Where it scores is in its emotional core – the story of two friends, Sikander (Harshvardhan Kapoor) and Bhavesh (Priyanshu Painyuli). Inspired by the national anti-corruption movement initiated by Anna Hazare in 2011, the two fellas launch a YouTube channel, Insaaf TV. Masked by brown paper bags they fight local misdemeanors like tree cutting, cable TV rackets, and public urination. They learn karate for self-defence, but Motwane is careful to stress that these are two ordinary boys, united in an extraordinary zeal for justice.
A lot happens over the next few years. One of the boys outgrows their initiative, takes up a corporate job, and prepares to head to America to build a new life. The other stays the earnest activist, and in his unflinching commitment to fight for the truth, uncovers a conspiracy to cripple the city’s water supply. It’s a conspiracy that involves dishonest cops, corrupt BMC officers, and leads right up to a nefarious minister (Nishikant Kamat). When things come to a head, a masked vigilante superhero – Bhavesh Joshi – is born, and he takes on this mafia.
Like Batman Begins, this is an origin story, and there are multiple nods to Christopher Nolan’s The Dark Knight trilogy, and also to Roman Polanski’s detective noir Chinatown. The film takes off at interval point when our masked hero strikes the headquarters of the water-tanker mafia. The movie is enlivened by clever moments, like one involving the bike, a traffic light, and a particularly close brush with the bad guys.

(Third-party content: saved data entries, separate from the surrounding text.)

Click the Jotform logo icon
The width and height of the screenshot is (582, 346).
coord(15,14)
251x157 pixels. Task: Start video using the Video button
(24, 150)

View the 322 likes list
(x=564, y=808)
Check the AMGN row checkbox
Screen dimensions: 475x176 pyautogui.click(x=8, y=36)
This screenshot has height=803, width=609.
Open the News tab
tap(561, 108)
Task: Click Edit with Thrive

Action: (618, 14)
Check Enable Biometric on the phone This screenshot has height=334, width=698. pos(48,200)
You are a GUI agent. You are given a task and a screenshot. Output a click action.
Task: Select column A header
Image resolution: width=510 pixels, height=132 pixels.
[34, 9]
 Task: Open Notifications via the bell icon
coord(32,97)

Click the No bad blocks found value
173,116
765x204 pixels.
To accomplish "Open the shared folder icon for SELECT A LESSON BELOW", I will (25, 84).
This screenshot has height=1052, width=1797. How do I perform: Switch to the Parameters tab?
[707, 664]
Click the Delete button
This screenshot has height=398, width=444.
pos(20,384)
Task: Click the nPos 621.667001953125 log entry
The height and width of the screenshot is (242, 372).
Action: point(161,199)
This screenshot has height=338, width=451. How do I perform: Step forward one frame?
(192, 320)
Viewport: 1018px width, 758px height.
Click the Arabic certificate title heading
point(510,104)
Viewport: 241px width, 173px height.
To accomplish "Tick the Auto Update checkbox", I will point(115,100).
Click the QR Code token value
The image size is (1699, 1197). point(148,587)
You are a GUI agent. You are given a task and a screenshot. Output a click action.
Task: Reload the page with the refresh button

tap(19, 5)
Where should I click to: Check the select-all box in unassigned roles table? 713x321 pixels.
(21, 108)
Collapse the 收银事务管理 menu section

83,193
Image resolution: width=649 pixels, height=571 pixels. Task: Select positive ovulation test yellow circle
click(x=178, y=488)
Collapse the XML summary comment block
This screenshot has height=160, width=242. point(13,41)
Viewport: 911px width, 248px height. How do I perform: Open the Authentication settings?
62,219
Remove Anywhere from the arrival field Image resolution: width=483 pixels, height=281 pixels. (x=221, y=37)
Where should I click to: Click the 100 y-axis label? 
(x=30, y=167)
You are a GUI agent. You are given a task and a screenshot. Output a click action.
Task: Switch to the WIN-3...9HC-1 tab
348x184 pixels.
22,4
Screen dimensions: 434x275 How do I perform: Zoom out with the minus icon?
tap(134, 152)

Motwane mounts the film well, with striking cinematography by Siddharth Diwan that captures the seamy underbelly of the city, and a rousing background score by Amit Trivedi. There’s also a terrific chase that begins on the streets…and let’s just say imaginatively involves Mumbai’s lifeline, its railways.
Harshvardhan Kapoor, who’s at the centre of the story, starts out as a Peter Parker-like figure, a bland, unremarkable guy-next-door, who transforms into a crime-fighter when the stakes are high. Harsh does the job efficiently, nicely bringing out the ‘homemade superhero’ aspect of the character. In the role of his best friend, fresh-faced Priyanshu Painyuli plays his part with a passion that is palpable, while Ashish Verma, as Rajat, the third friend in their circle, is also solid. It’s a shame the film skimps on female characters, except for a token girlfriend (Shreiyah Sabarwal). While the supporting villains are well cast, Nishikant Kamat as the key bad guy deadens the flow with too much bak bak and unnecessary posturing.
Bhavesh Joshi Superhero is an impressive, admirable attempt at creating a vulnerable middle-class superhero in the real world, committed to tackling everyday challenges faced by the ordinary citizen. But it’s also bloated and indulgent, and that comes in the way of Motwane realizing the full extent of his vision. I’m going with two-and-a-half out of five.